Two women have been picked for top European Union positions for the first time. In a surprise choice, Germany’s defence minister Ursula von der Leyen has been nominated to head the European Commission. And France’s Christine Lagarde will be the head of the European Central Bank. Sophie Pedder, The Economist’s Paris Bureau Chief, and Deborah Cole, AFP’s Berlin Correspondent, tell us more about these women and the controversy surrounding their nominations.
Writer Joanna Kavenna talks about her new novel, Zed. Set in a dystopian future the novel covers phenomena such as AI, virtual reality, fake news, creepy surveillance by huge corporations, powerless politicians, public anger, toxic masculinity, revolutionary women and much more besides.

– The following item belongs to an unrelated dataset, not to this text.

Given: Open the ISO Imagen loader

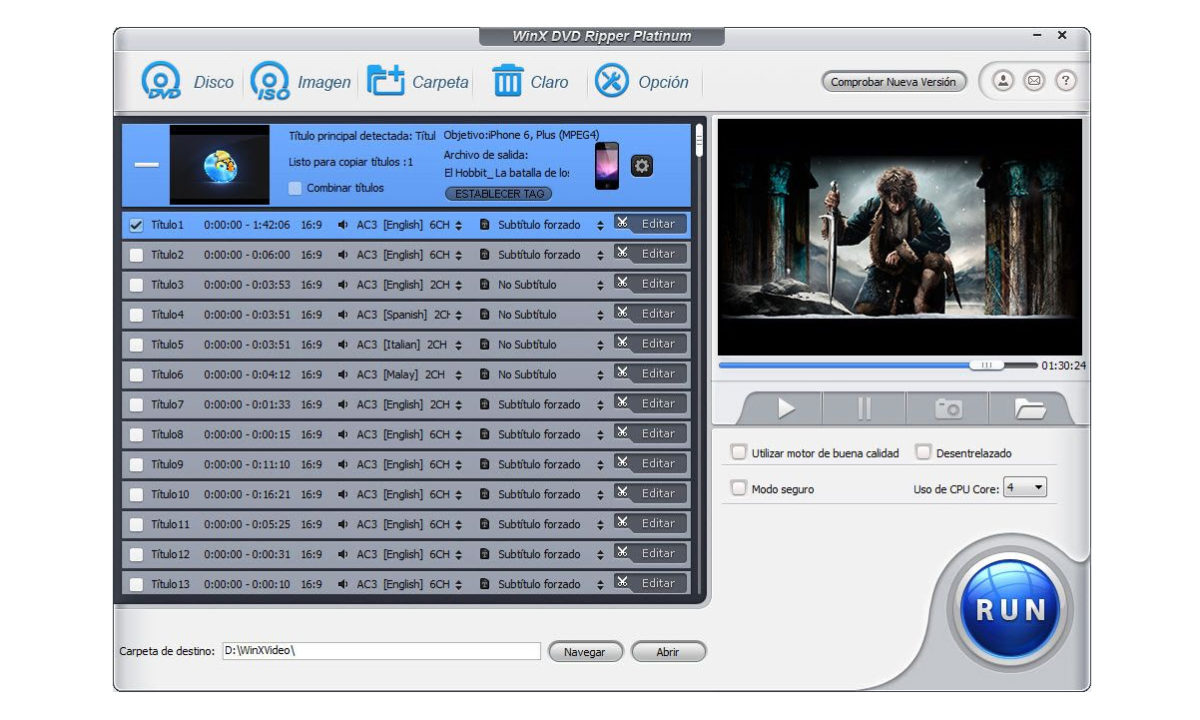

The England Women’s football team has grabbed the attention of a nation, reaching the Women's World Cup semi-finals, before a heartbreaking 2-1 defeat by holders the United States. An estimated 11.7million viewers, a new record for women's football in the UK, watched that game. Tomorrow the Lionesses play Sweden for the bronze medal. Bev Priestman is assistant coach for the team. She joins us from Nice.
And as flexible working is slowly penetrating all sectors of employment we start a series of items looking at how different arrangements actually work in practice.
Today, Job sharing: How do you make it work? Maggy Pigott and Judith Killick job shared for 23 years, across 7 different roles, and received a joint CBE at the end. What worked for them and what advice would they share?